*Work task*
From the first line to the last, retype the listing without any alteration.

┌──

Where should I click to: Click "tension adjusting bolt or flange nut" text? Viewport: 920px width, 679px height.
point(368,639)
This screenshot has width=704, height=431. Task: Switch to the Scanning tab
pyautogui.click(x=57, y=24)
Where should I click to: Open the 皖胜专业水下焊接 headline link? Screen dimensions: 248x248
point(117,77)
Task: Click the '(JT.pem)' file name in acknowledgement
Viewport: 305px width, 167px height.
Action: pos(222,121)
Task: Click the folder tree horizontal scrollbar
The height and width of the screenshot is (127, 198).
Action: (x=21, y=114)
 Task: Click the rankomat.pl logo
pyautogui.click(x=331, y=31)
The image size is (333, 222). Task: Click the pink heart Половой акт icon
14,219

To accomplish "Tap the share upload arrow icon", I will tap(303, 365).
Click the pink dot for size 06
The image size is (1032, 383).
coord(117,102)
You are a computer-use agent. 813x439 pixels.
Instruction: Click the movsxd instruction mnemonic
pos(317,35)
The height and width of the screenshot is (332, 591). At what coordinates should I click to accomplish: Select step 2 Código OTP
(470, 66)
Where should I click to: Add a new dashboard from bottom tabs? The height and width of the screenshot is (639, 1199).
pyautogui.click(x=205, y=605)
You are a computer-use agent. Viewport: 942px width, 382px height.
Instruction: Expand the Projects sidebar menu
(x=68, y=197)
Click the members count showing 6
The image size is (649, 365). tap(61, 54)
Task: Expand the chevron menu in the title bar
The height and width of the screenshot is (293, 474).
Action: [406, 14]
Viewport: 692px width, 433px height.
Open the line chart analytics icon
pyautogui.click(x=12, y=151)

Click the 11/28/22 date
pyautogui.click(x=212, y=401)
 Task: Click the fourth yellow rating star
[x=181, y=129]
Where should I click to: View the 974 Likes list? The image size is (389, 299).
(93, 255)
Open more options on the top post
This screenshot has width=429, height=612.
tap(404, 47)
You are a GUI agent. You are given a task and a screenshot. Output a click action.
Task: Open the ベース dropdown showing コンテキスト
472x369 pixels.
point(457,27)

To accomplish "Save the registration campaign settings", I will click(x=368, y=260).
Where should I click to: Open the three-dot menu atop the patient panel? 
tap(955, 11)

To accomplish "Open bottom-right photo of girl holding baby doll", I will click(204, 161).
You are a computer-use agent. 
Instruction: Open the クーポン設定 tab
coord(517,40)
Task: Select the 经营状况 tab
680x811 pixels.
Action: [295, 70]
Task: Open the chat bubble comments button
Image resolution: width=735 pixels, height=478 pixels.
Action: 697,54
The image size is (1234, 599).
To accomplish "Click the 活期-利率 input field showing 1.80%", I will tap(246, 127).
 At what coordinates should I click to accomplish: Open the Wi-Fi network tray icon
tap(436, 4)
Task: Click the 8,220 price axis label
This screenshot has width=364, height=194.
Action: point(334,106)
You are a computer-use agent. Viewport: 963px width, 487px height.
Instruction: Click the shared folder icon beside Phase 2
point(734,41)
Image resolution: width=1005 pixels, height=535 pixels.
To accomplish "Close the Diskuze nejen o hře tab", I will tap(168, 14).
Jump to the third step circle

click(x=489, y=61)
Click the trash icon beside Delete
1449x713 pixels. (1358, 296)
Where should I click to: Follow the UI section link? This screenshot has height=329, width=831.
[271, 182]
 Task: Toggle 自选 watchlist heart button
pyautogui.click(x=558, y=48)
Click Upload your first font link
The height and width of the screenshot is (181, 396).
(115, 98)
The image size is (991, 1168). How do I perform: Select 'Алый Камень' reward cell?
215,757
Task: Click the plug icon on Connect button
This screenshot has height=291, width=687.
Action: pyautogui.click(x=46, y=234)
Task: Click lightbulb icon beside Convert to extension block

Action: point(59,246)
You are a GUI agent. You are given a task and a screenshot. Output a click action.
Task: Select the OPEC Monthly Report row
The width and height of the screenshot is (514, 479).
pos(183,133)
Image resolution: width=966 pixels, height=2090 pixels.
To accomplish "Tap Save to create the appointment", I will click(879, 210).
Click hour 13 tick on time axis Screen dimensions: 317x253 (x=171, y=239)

└──

*Response*
Where should I click to: Click "tension adjusting bolt or flange nut" text? Viewport: 920px width, 679px height.
point(368,639)
This screenshot has width=704, height=431. Task: Switch to the Scanning tab
pyautogui.click(x=57, y=24)
Where should I click to: Open the 皖胜专业水下焊接 headline link? Screen dimensions: 248x248
point(117,77)
Task: Click the '(JT.pem)' file name in acknowledgement
Viewport: 305px width, 167px height.
Action: pos(222,121)
Task: Click the folder tree horizontal scrollbar
The height and width of the screenshot is (127, 198).
Action: (x=21, y=114)
 Task: Click the rankomat.pl logo
pyautogui.click(x=331, y=31)
The image size is (333, 222). Task: Click the pink heart Половой акт icon
14,219

To accomplish "Tap the share upload arrow icon", I will tap(303, 365).
Click the pink dot for size 06
The image size is (1032, 383).
coord(117,102)
You are a computer-use agent. 813x439 pixels.
Instruction: Click the movsxd instruction mnemonic
pos(317,35)
The height and width of the screenshot is (332, 591). At what coordinates should I click to accomplish: Select step 2 Código OTP
(470, 66)
Where should I click to: Add a new dashboard from bottom tabs? The height and width of the screenshot is (639, 1199).
pyautogui.click(x=205, y=605)
You are a computer-use agent. Viewport: 942px width, 382px height.
Instruction: Expand the Projects sidebar menu
(x=68, y=197)
Click the members count showing 6
The image size is (649, 365). tap(61, 54)
Task: Expand the chevron menu in the title bar
The height and width of the screenshot is (293, 474).
Action: [406, 14]
Viewport: 692px width, 433px height.
Open the line chart analytics icon
pyautogui.click(x=12, y=151)

Click the 11/28/22 date
pyautogui.click(x=212, y=401)
 Task: Click the fourth yellow rating star
[x=181, y=129]
Where should I click to: View the 974 Likes list? The image size is (389, 299).
(93, 255)
Open more options on the top post
This screenshot has width=429, height=612.
tap(404, 47)
You are a GUI agent. You are given a task and a screenshot. Output a click action.
Task: Open the ベース dropdown showing コンテキスト
472x369 pixels.
point(457,27)

To accomplish "Save the registration campaign settings", I will click(x=368, y=260).
Where should I click to: Open the three-dot menu atop the patient panel? 
tap(955, 11)

To accomplish "Open bottom-right photo of girl holding baby doll", I will click(204, 161).
You are a computer-use agent. 
Instruction: Open the クーポン設定 tab
coord(517,40)
Task: Select the 经营状况 tab
680x811 pixels.
Action: [295, 70]
Task: Open the chat bubble comments button
Image resolution: width=735 pixels, height=478 pixels.
Action: 697,54
The image size is (1234, 599).
To accomplish "Click the 活期-利率 input field showing 1.80%", I will tap(246, 127).
 At what coordinates should I click to accomplish: Open the Wi-Fi network tray icon
tap(436, 4)
Task: Click the 8,220 price axis label
This screenshot has width=364, height=194.
Action: point(334,106)
You are a computer-use agent. Viewport: 963px width, 487px height.
Instruction: Click the shared folder icon beside Phase 2
point(734,41)
Image resolution: width=1005 pixels, height=535 pixels.
To accomplish "Close the Diskuze nejen o hře tab", I will tap(168, 14).
Jump to the third step circle

click(x=489, y=61)
Click the trash icon beside Delete
1449x713 pixels. (1358, 296)
Where should I click to: Follow the UI section link? This screenshot has height=329, width=831.
[271, 182]
 Task: Toggle 自选 watchlist heart button
pyautogui.click(x=558, y=48)
Click Upload your first font link
The height and width of the screenshot is (181, 396).
(115, 98)
The image size is (991, 1168). How do I perform: Select 'Алый Камень' reward cell?
215,757
Task: Click the plug icon on Connect button
This screenshot has height=291, width=687.
Action: pyautogui.click(x=46, y=234)
Task: Click lightbulb icon beside Convert to extension block

Action: point(59,246)
You are a GUI agent. You are given a task and a screenshot. Output a click action.
Task: Select the OPEC Monthly Report row
The width and height of the screenshot is (514, 479).
pos(183,133)
Image resolution: width=966 pixels, height=2090 pixels.
To accomplish "Tap Save to create the appointment", I will click(879, 210).
Click hour 13 tick on time axis Screen dimensions: 317x253 (x=171, y=239)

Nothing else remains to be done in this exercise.